PROBLEM >> Write out each line of the items as a row in a Markdown table with the columns n and Line, numbering the rows and leaving out blank lines. Omit the pictures from the table.

EXERCISE MATERIAL >>
────────
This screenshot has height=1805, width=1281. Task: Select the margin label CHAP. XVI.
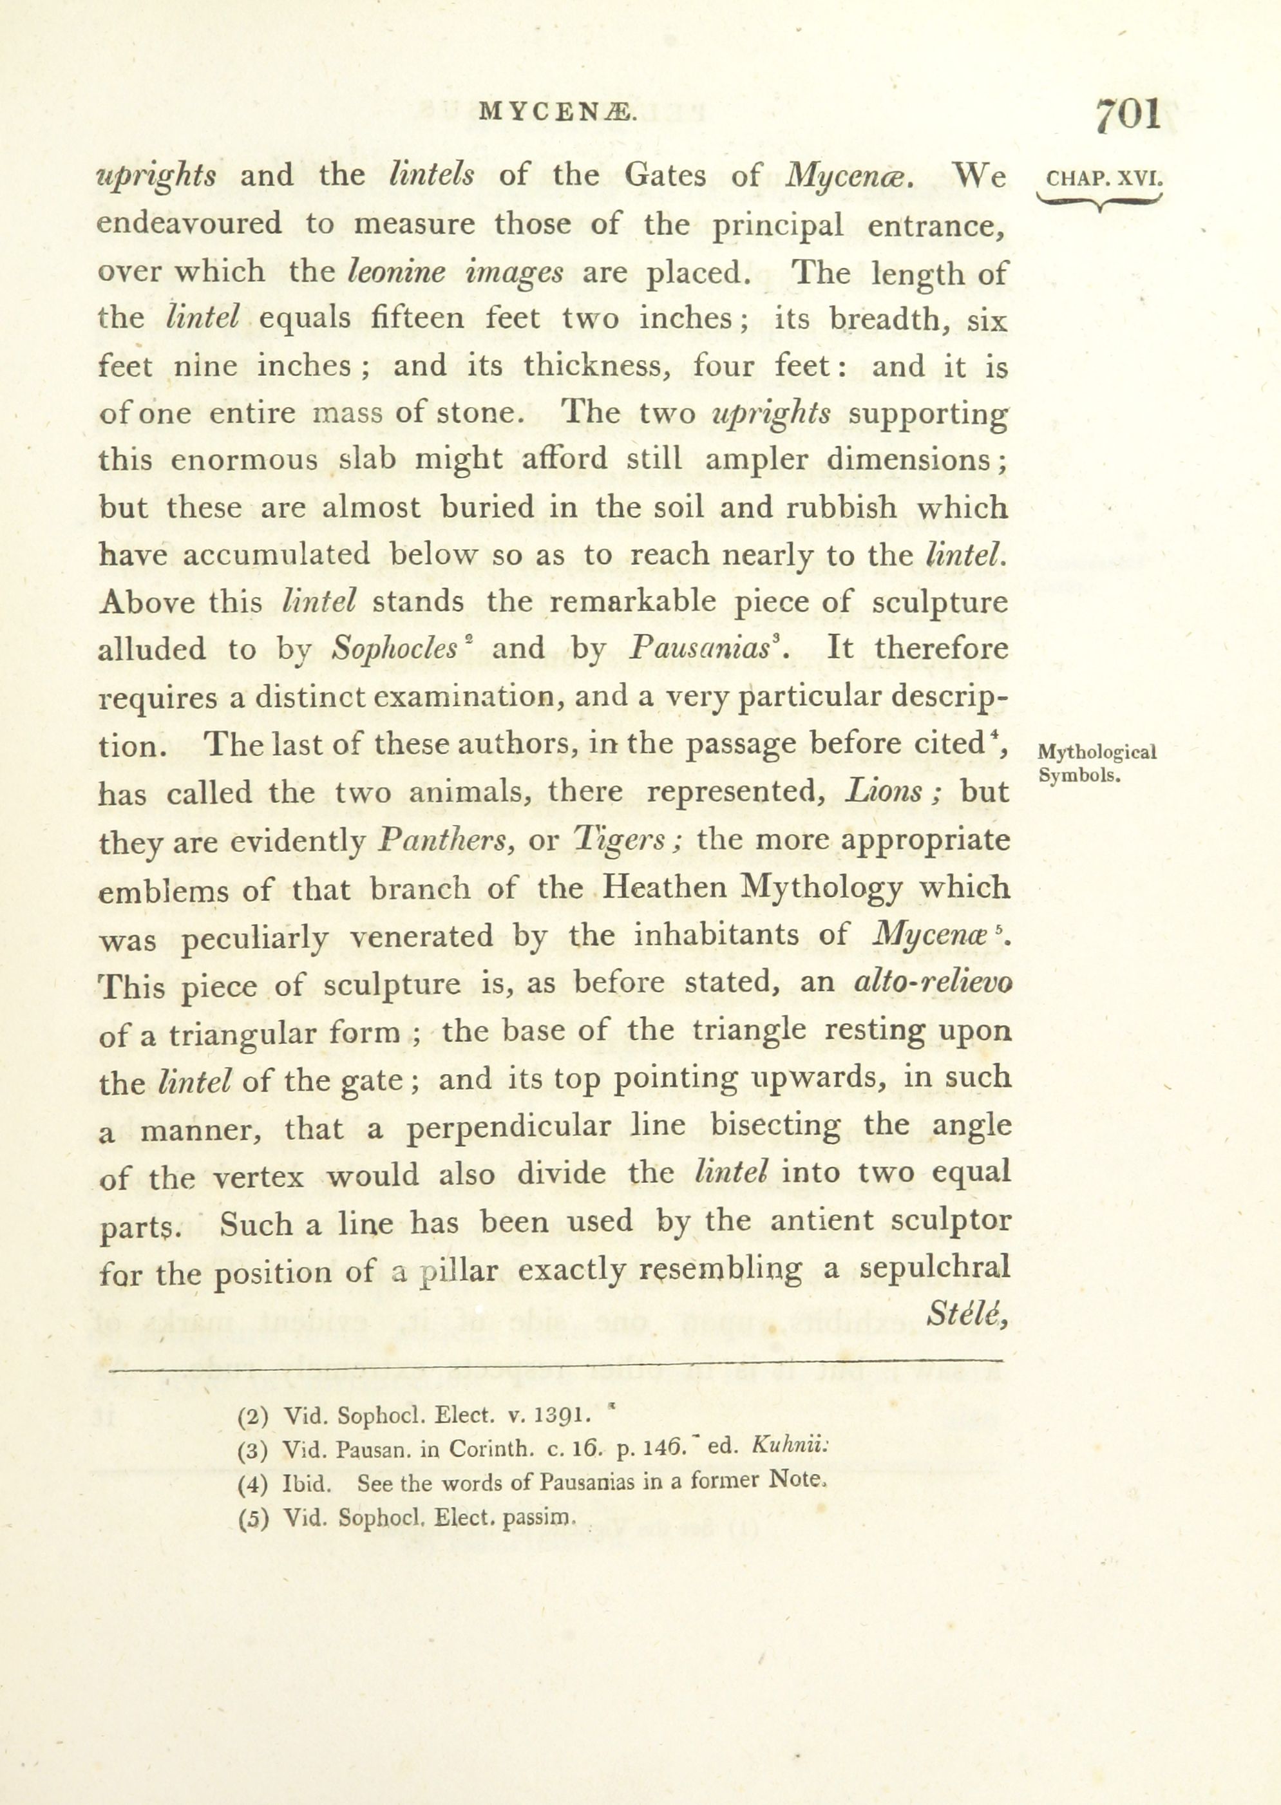[1103, 178]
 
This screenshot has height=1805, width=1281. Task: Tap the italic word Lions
[884, 791]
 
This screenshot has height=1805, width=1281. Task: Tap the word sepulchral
[935, 1268]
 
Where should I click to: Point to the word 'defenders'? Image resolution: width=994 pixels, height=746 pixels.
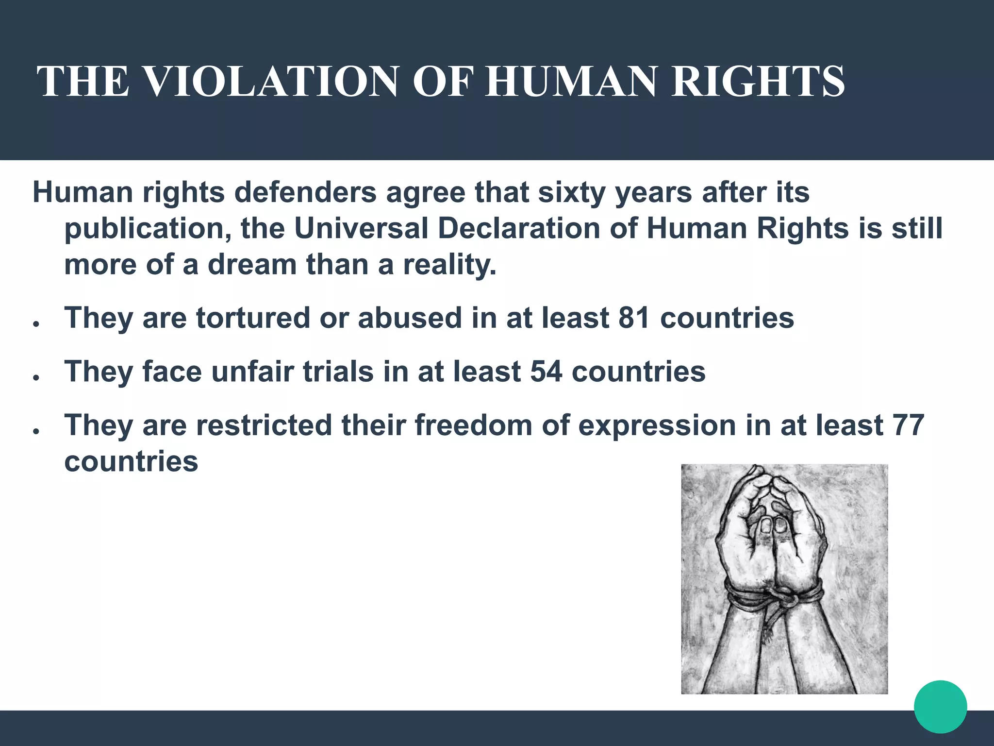pos(306,193)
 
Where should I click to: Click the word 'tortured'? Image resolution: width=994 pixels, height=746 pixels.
pos(253,318)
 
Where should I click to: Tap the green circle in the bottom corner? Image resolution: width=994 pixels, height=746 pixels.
pos(940,707)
────────
CORRECT RESPONSE >>
| n | Line |
|---|---|
| 1 | This screenshot has height=1805, width=1281. Task: Select the margin label CHAP. XVI. |
| 2 | [1103, 178] |
| 3 | This screenshot has height=1805, width=1281. Task: Tap the italic word Lions |
| 4 | [884, 791] |
| 5 | This screenshot has height=1805, width=1281. Task: Tap the word sepulchral |
| 6 | [935, 1268] |
| 7 | Where should I click to: Point to the word 'defenders'? Image resolution: width=994 pixels, height=746 pixels. |
| 8 | pos(306,193) |
| 9 | Where should I click to: Click the word 'tortured'? Image resolution: width=994 pixels, height=746 pixels. |
| 10 | pos(253,318) |
| 11 | Where should I click to: Tap the green circle in the bottom corner? Image resolution: width=994 pixels, height=746 pixels. |
| 12 | pos(940,707) |